Background
Plastid electron transport systems are essential not only for photosynthesis but also for dissipating excess reducing power and sinking excess electrons generated by various redox reactions. Although numerous organisms with plastids have lost their photoautotrophic lifestyles, there is a spectrum of known functions of remnant plastids in non-photosynthetic algal/plant lineages; some of non-photosynthetic plastids still retain diverse metabolic pathways involving redox reactions while others, such as apicoplasts of apicomplexan parasites, possess highly reduced sets of functions. However, little is known about underlying mechanisms for redox homeostasis in functionally versatile non-photosynthetic plastids and thus about the reductive evolution of plastid electron transport systems.
Results
Here we demonstrated that the central component for plastid electron transport systems, plastoquinone/plastoquinol pool, is still retained in a novel strain of an obligate heterotrophic green alga lacking the photosynthesis-related thylakoid membrane complexes.
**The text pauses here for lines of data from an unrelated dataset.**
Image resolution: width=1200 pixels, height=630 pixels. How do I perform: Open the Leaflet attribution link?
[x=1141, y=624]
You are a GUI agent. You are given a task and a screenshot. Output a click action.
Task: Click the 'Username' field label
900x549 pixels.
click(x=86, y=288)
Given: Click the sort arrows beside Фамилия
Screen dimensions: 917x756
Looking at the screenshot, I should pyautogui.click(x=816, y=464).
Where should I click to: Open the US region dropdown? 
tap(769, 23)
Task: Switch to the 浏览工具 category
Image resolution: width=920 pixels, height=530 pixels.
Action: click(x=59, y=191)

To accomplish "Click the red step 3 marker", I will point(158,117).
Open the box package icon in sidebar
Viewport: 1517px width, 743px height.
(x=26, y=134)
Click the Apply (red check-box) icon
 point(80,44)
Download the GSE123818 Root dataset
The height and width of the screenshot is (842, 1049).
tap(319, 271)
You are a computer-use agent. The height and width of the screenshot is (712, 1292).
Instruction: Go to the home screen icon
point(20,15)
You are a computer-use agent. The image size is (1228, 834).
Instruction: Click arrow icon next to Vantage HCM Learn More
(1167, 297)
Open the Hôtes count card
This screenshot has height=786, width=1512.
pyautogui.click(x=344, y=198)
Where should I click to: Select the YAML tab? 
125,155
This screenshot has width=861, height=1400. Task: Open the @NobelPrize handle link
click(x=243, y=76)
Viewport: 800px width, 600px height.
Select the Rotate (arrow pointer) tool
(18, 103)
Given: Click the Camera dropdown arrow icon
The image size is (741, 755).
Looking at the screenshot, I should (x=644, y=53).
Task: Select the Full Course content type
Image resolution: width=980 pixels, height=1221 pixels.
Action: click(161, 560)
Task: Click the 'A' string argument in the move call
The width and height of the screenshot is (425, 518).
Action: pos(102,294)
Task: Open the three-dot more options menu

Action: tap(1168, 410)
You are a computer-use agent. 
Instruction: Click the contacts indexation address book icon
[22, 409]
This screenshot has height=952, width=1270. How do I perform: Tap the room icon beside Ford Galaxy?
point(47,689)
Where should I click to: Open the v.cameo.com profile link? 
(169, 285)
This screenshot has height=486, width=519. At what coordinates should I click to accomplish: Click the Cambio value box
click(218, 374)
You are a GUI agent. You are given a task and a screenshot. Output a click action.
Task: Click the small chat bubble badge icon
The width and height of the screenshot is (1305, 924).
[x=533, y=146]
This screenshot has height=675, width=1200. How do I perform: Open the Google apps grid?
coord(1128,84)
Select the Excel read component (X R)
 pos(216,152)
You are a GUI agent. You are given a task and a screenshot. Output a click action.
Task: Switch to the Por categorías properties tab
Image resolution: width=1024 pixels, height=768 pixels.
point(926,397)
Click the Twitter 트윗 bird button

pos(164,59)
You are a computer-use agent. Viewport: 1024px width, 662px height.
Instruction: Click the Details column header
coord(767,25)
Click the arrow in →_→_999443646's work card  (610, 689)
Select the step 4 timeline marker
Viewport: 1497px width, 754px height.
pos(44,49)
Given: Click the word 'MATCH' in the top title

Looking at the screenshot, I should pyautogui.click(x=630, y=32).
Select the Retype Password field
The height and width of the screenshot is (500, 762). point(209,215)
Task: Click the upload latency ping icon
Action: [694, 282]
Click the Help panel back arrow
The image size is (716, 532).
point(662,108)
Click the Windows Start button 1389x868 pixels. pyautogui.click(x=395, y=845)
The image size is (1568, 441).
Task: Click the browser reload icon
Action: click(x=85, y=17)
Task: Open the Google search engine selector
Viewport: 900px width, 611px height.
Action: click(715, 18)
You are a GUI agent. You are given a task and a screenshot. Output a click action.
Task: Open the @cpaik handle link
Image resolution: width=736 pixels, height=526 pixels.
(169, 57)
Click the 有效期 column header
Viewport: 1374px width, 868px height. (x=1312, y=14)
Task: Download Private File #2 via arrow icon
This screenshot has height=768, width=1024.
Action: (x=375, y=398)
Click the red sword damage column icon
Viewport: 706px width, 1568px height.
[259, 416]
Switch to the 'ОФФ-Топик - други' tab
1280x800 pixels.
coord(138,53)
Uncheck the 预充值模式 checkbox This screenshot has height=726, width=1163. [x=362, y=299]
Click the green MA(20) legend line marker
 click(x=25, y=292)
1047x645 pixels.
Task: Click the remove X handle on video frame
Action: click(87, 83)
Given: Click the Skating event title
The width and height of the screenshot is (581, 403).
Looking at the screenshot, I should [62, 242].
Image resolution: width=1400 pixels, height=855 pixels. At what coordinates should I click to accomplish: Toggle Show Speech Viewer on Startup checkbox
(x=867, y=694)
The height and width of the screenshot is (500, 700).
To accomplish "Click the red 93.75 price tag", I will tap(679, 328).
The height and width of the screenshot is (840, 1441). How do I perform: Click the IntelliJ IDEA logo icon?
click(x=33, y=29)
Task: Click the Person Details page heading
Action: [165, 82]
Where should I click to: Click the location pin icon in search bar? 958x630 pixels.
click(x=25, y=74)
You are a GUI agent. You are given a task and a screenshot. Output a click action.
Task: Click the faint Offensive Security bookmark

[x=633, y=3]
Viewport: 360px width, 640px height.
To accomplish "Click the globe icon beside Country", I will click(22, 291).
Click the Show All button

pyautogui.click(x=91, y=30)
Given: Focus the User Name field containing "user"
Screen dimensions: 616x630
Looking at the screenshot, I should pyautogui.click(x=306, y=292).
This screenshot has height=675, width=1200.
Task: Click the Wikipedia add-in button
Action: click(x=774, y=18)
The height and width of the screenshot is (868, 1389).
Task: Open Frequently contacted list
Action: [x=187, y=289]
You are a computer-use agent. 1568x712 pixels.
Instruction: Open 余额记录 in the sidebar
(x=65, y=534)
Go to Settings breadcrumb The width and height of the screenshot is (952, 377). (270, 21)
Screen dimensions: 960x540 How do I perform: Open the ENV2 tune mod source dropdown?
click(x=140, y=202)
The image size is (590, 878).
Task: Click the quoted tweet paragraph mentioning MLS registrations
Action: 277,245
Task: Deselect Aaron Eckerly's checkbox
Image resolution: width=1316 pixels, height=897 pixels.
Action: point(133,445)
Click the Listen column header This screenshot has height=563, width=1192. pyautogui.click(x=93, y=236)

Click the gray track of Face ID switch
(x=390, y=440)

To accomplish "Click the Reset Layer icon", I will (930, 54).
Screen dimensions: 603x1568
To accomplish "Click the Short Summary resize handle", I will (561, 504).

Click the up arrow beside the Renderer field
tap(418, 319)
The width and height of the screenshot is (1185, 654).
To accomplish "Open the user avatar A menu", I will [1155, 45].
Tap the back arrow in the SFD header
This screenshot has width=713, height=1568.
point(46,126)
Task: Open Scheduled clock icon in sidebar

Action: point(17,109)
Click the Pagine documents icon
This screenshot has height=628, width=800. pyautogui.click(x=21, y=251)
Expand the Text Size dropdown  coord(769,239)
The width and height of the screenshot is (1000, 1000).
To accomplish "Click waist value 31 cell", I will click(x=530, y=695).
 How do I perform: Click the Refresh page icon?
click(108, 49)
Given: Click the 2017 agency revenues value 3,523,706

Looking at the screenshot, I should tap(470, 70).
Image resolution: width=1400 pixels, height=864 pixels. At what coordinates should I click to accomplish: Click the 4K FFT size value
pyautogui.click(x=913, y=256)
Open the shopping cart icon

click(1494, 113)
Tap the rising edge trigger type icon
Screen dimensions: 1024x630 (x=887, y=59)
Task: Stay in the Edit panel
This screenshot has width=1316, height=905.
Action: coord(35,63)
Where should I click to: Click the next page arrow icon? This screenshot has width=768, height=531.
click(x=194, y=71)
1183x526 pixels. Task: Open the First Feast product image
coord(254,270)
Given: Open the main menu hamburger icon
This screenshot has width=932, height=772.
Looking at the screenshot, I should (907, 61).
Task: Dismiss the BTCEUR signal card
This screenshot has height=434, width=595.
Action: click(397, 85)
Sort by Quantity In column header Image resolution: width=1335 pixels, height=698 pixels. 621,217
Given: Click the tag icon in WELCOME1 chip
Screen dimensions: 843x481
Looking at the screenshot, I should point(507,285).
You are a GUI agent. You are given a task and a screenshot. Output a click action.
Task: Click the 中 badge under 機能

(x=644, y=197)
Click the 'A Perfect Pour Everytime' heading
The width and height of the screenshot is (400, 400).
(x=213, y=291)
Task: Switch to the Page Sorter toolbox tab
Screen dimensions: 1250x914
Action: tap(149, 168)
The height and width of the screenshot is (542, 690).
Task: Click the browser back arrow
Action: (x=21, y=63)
Microscopic and genome analyses revealed that the Volvocales green alga, chlamydomonad sp. strain NrCl902, has non-photosynthetic plastids and a plastid DNA that carries no genes for the photosynthetic electron transport system. Transcriptome-based in silico prediction of the metabolic map followed by liquid chromatography analyses demonstrated carotenoid and plastoquinol synthesis, but no trace of chlorophyll pigments in the non-photosynthetic green alga. Transient RNA interference knockdown leads to suppression of plastoquinone/plastoquinol synthesis. The alga appears to possess genes for an electron sink system mediated by plastid terminal oxidase, plastoquinone/plastoquinol, and type II NADH dehydrogenase. Other non-photosynthetic algae/land plants also possess key genes for this system, suggesting a broad distribution of an electron sink system in non-photosynthetic plastids.
Conclusion
The plastoquinone/plastoquinol pool and thus the involved electron transport systems reported herein might be retained for redox homeostasis and might represent an intermediate step towards a more reduced set of the electron transport system in many non-photosynthetic plastids. Our findings illuminate a broadly distributed but previously hidden step of reductive evolution of plastid electron transport systems after the loss of photosynthesis.